-- Material shown follows --
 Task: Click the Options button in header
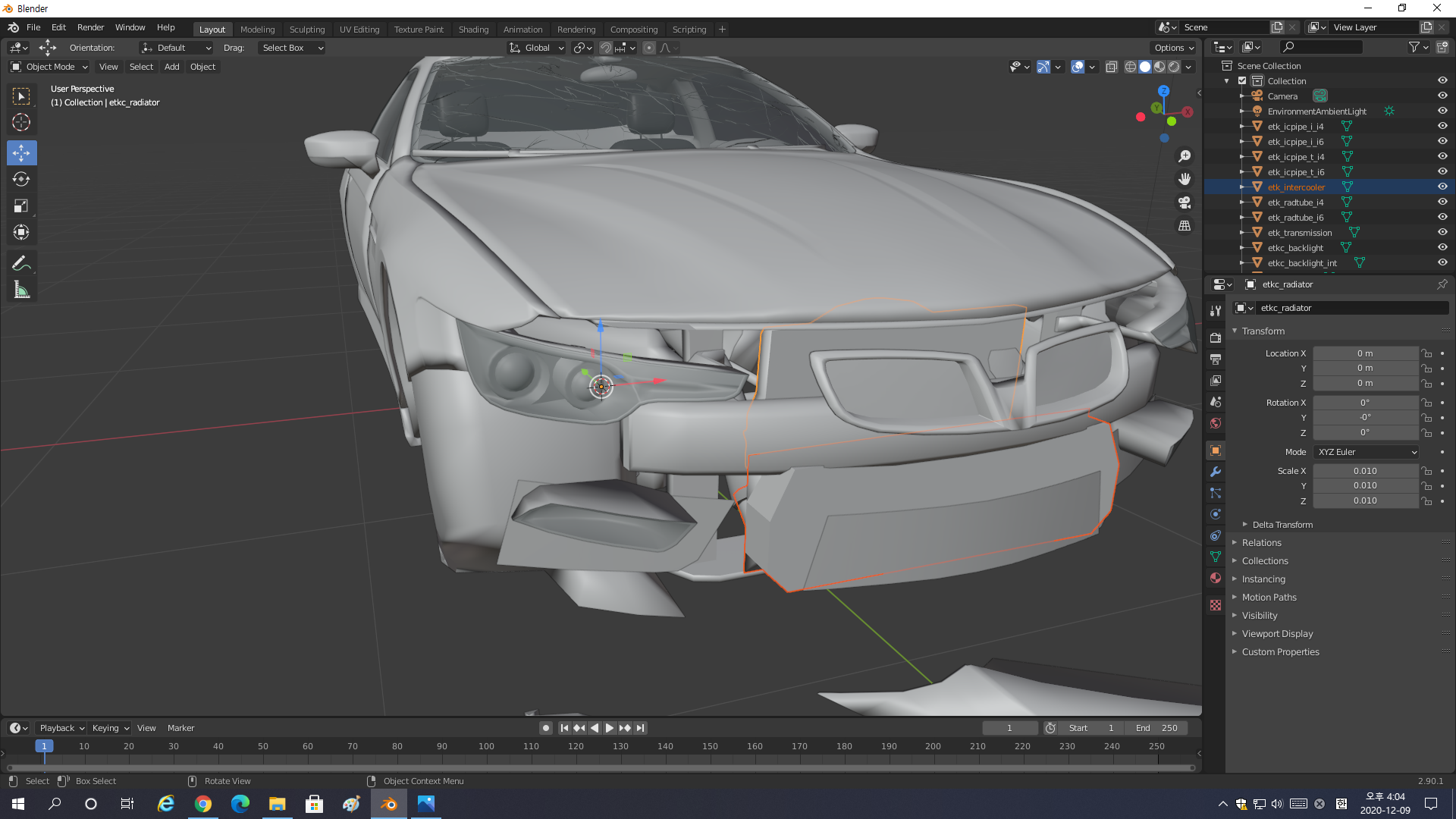(x=1173, y=48)
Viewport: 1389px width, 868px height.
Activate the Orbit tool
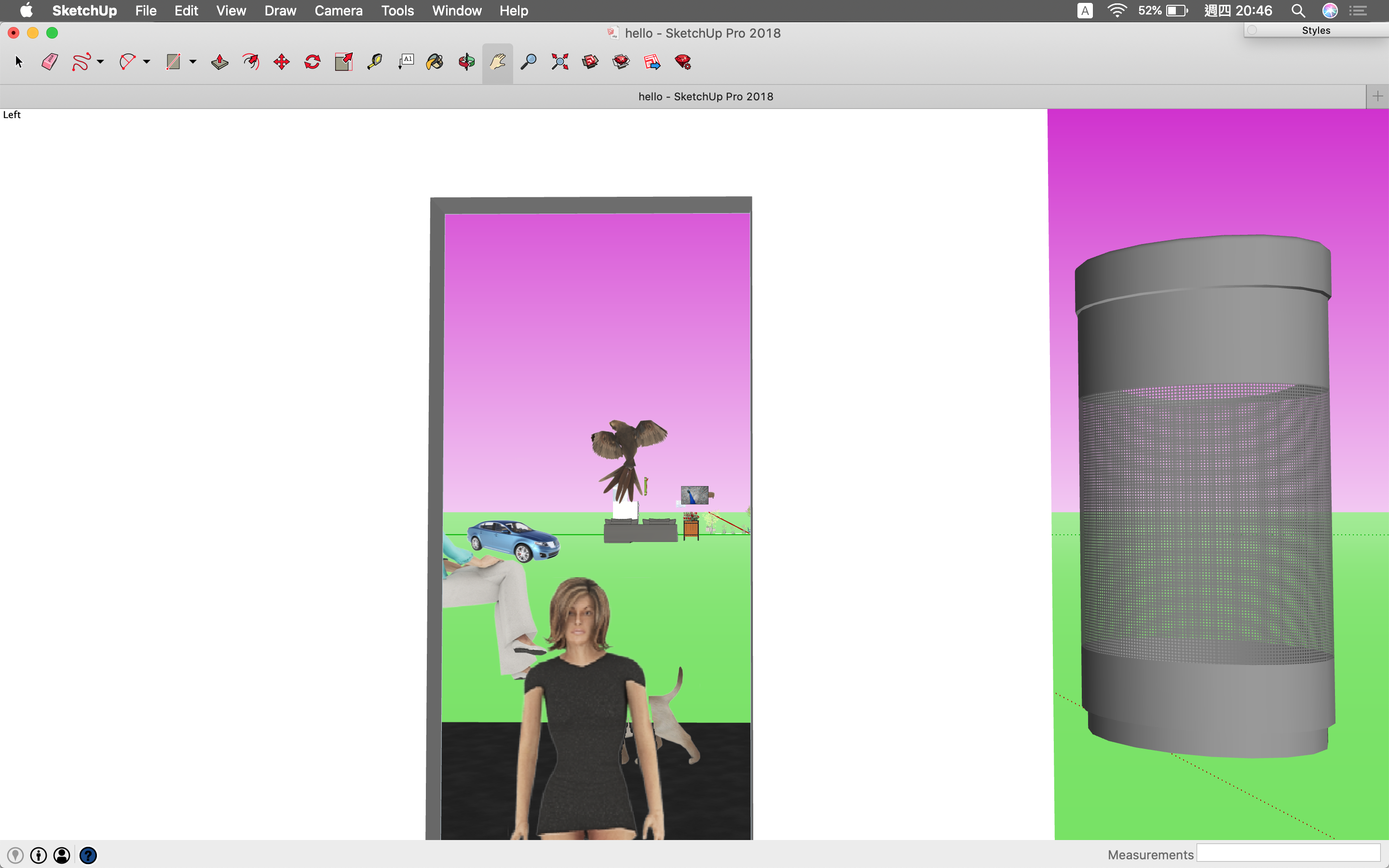coord(466,62)
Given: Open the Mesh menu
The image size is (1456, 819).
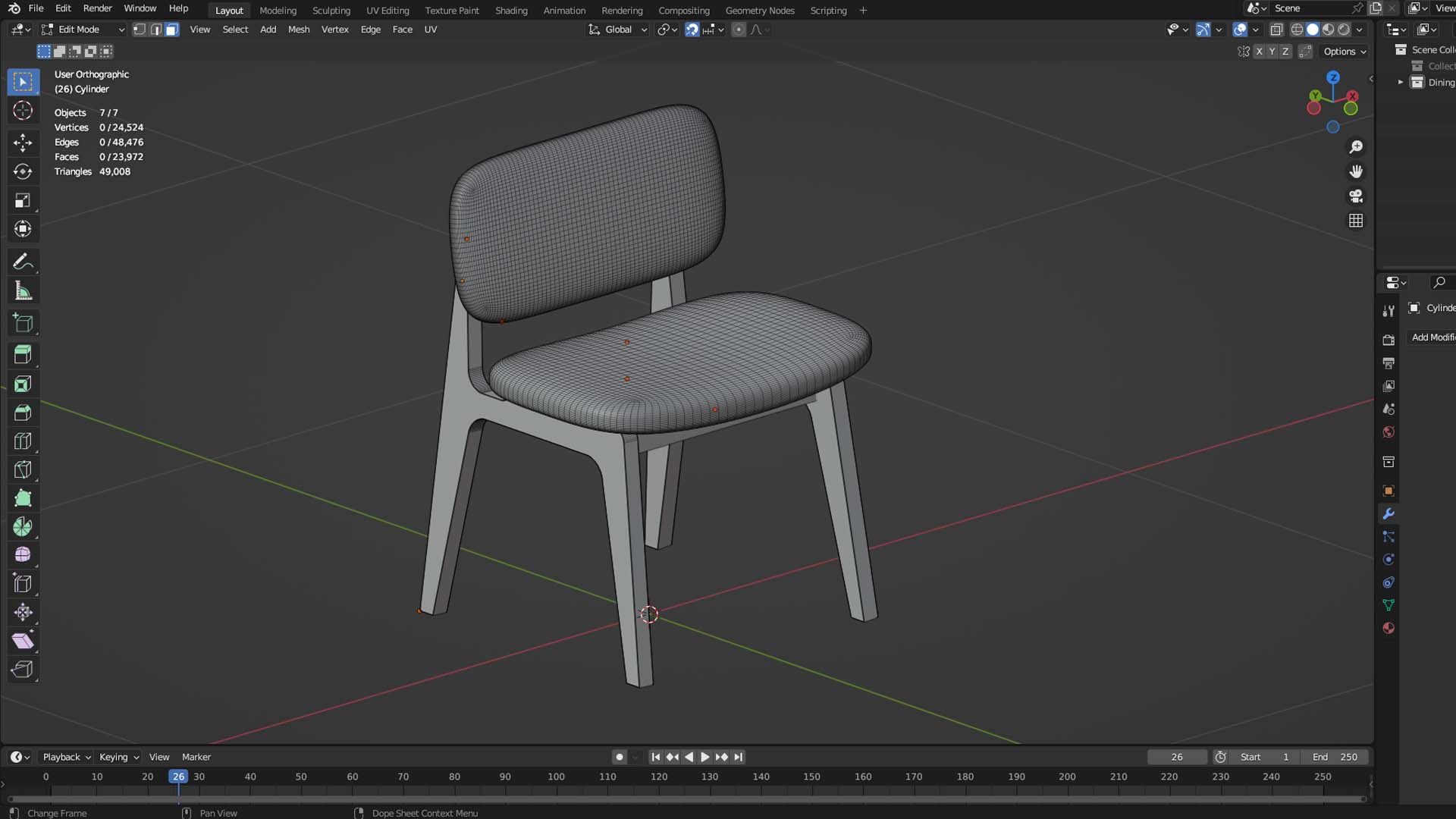Looking at the screenshot, I should point(299,30).
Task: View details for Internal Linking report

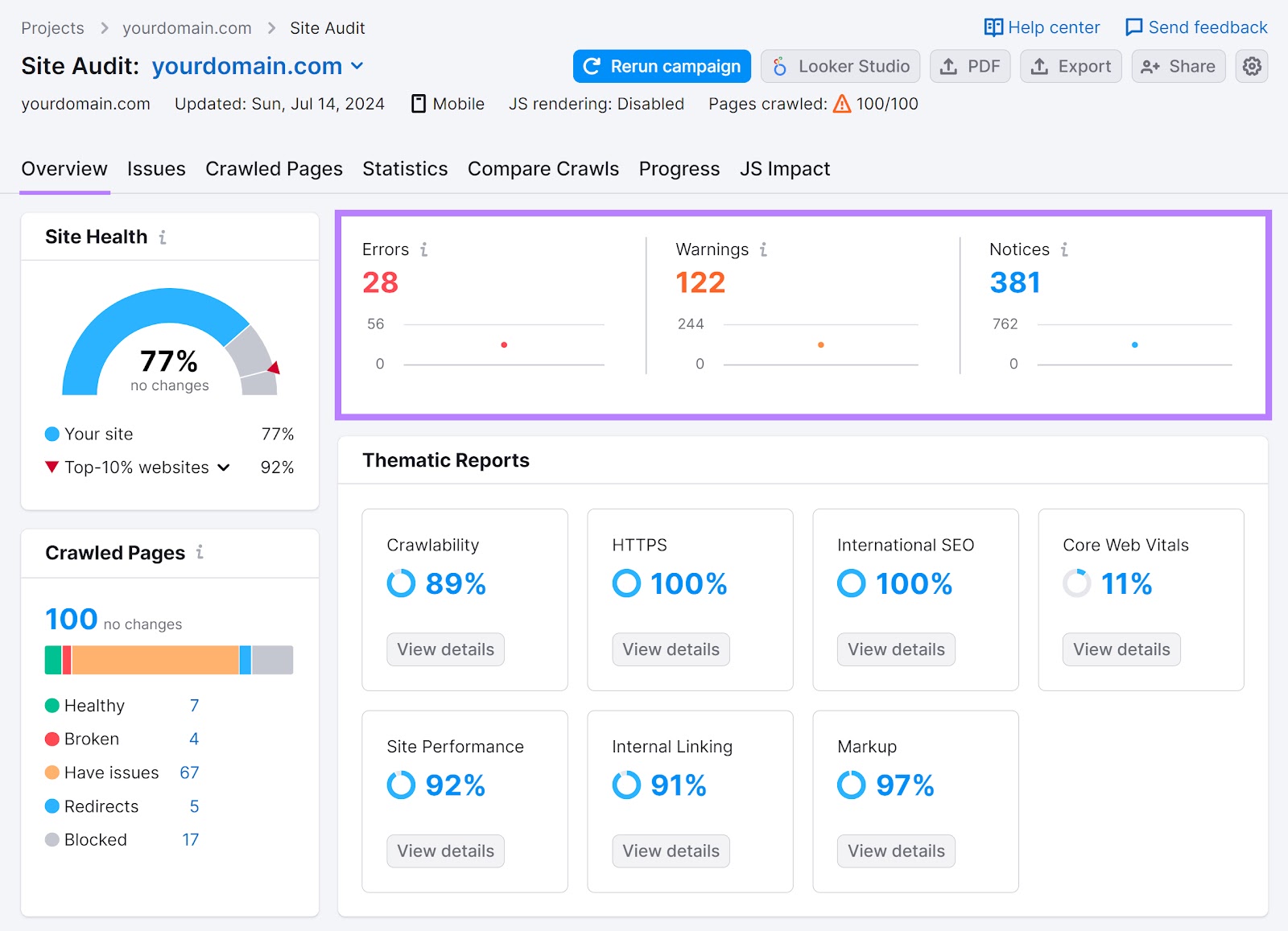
-- Material shown concluded --
## What this task involves:
In your answer, set down the full listing word for word and include no pictures.

## Answer:
 Task: Click the Options button in header
(x=1173, y=48)
Viewport: 1389px width, 868px height.
Activate the Orbit tool
coord(466,62)
Given: Open the Mesh menu
The image size is (1456, 819).
Looking at the screenshot, I should point(299,30).
Task: View details for Internal Linking report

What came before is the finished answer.